A stronger case for Mark

Last Saturday I drove up to Saint Malo / Saint Catherine way up the hills north of Allenspark. This morning I went back up there, with my hat this time. I'd learnt my lesson, that tree canopy shifts and doesn't protect the scalp. Anyway. This time I bought a book, Brant Pitre's The Case For Jesus. I've read seven chapters, with a less-fried head.

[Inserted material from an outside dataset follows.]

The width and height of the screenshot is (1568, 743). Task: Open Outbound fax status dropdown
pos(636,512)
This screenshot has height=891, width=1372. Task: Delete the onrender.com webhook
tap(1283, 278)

I am unsure how far Pitre's apologetic tract counts as a work of scholarship. The giftshop charged me five dollars. Five dollars is what the Farooq masjid in west Houston had charged for Ahmad Salamah's book on Sunni and Shia - in 2003 or '4. Also Pitre's Case bears Imprimatur - which, I've learnt, is real episcopal jargon, that the bishops approve it (another bishop, the irrepressible Robert Barron, gets the afterword). I get the impression that the Church like the Saudis print stuff like this at cost and unload it in giftshops.

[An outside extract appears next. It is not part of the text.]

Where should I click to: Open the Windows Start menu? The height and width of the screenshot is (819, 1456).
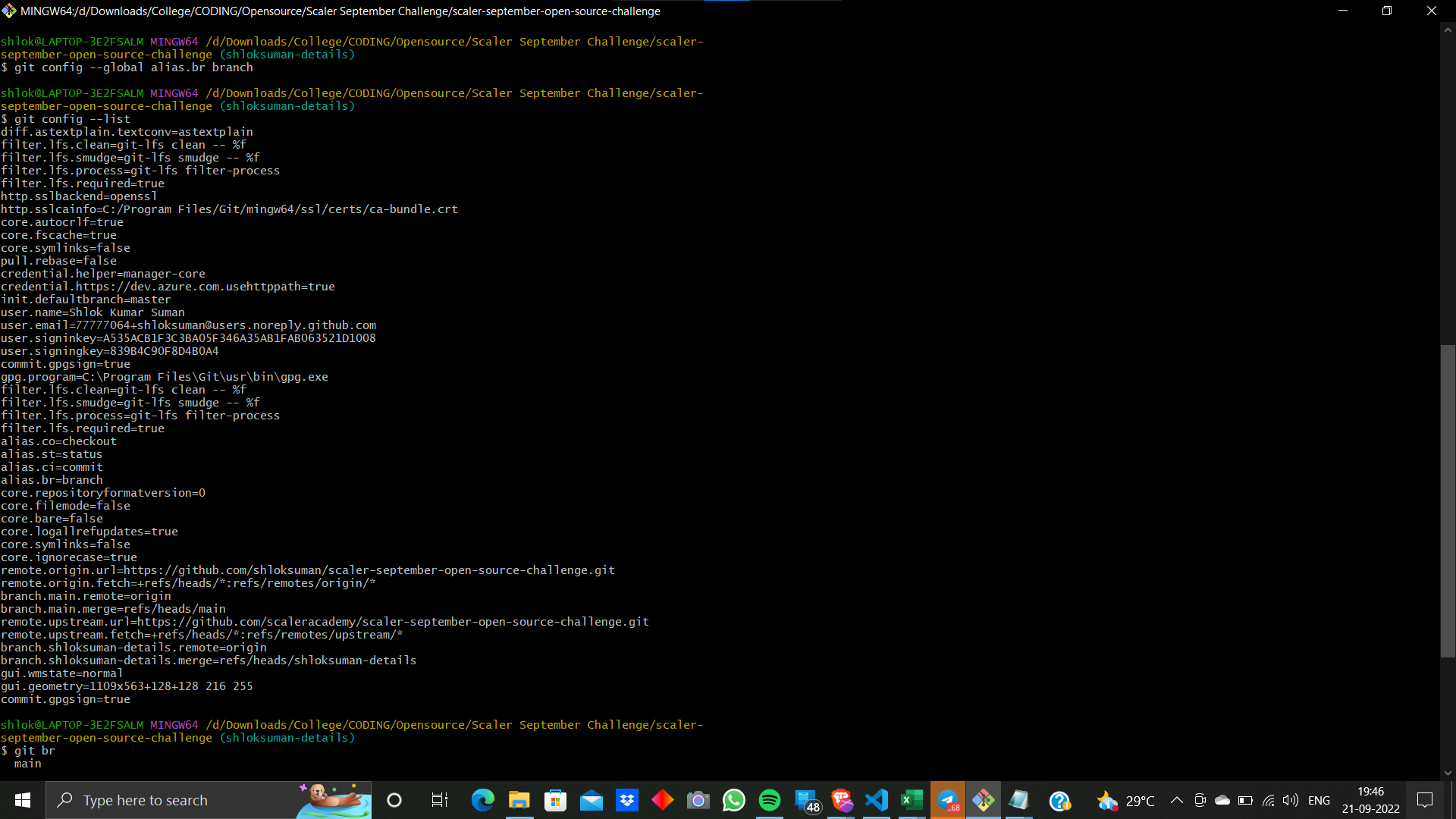22,800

Despite his restrictions, Pitre has adequately presented The Case For Saint Mark As Evangelist. If we ignore this book's commentary on Matthew, Luke, and John - oh, we'll get to them, believe that - it sets out some basic rules from which we can decide between an anonymous book and a nonanomymous book, and therefrom nonanomymous and pseudonymous. Pitre might even have undersold Mark.

Pitre's example is To The Hebrews, and his first point-of-departure is the manuscript tradition. Now, the MSS record for Mark (at least) is famously as poor as that for Thomas, until the third century AD. Mark's first MS attestation is in scraps before it gets regularly bound into multigospel codices and lections. But wherever we see a header for Marc/k-an text, the header is always "The Gospel kata Mark" or just plain kata Markon. Similar for Latin, and for Sahidic ("Coptic", for Pitre) and the two Aramaics when we get them. Nobody, except the harmonists and maybe Luke, quotes from Mark without saying "this is from Mark".

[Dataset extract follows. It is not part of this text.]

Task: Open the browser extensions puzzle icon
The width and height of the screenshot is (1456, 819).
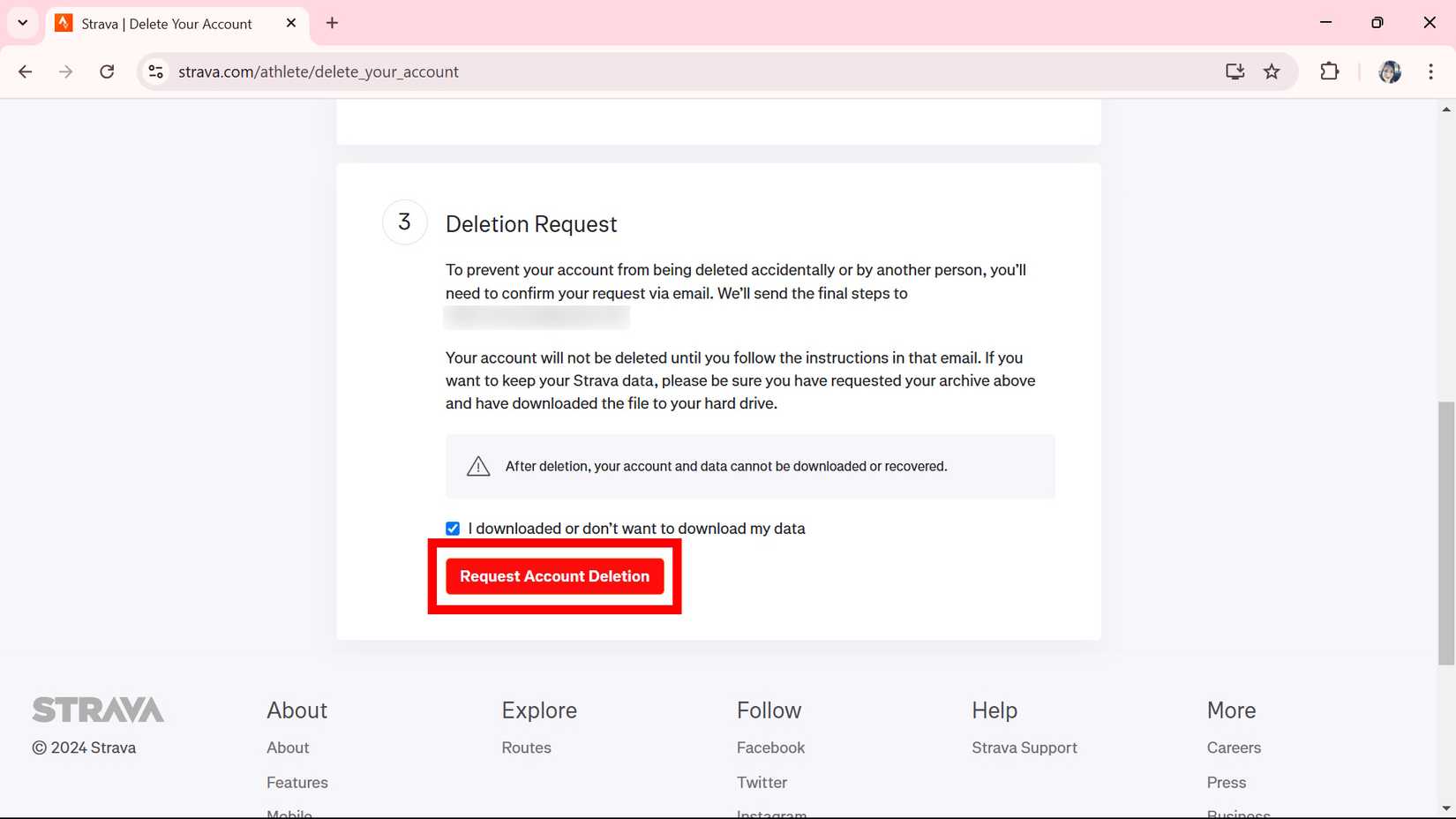Action: coord(1330,71)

By contrast, To The Hebrews shows up in MSS anonymously, sometimes even as "anonymous"; sometimes ascribed to Paul (as the later Patristics) and sometimes to Timothy (rare in Patristics!). [OH RIGHT 7/8: Plus to Barnabas, for Tertullian and maybe D/06; but I fully understand if Pitre doesn't want to talk about those neanderthals.]

Pitre argues that even if the Markan MSS are third-fourth century, at least some MSS should stick asterisks by the Markos/Marcus attribution. Nobody does. Every mufassir upon Mark since Irenaeus has assumed Papias and attaches Papias' thoughts on the Markan gospel, to that text which we now consider as the Markan text.

Papias' account of Mark is devoid of context, coming to Eusebius and to us through the filters of Irenaeus and (likely) Pierius. Pitre, I would complain to him, should have noted that we cannot buy a book of Papias like we can of, say, Eusebius - who himself had not commissioned a copy of Papias. This complaint is not however fatal to Pitre.

The reason for that is that Papias' description of Mark, as the amanuensis of Shim'on Mar Kepha, fits Mark's text well. Pitre doesn't say it, but Evan Powell will: Mark admits Peter's failings to put the best possible light upon them. Powell found that in comparison against John 1-20, Mark's Gospel becomes Peter's apologia. Powell went on to retach "John 21" for Mark's conclusion.

I don't know how far Pitre could follow Powell, in a book with episcopal Imprimatur. Pitre takes our John 21 at its word that the "beloved disciple" wrote it. Of interest is that Powell argued that John 1-20 was authentic to John the disciple-then-apostle; although, again, I'm not getting into that here.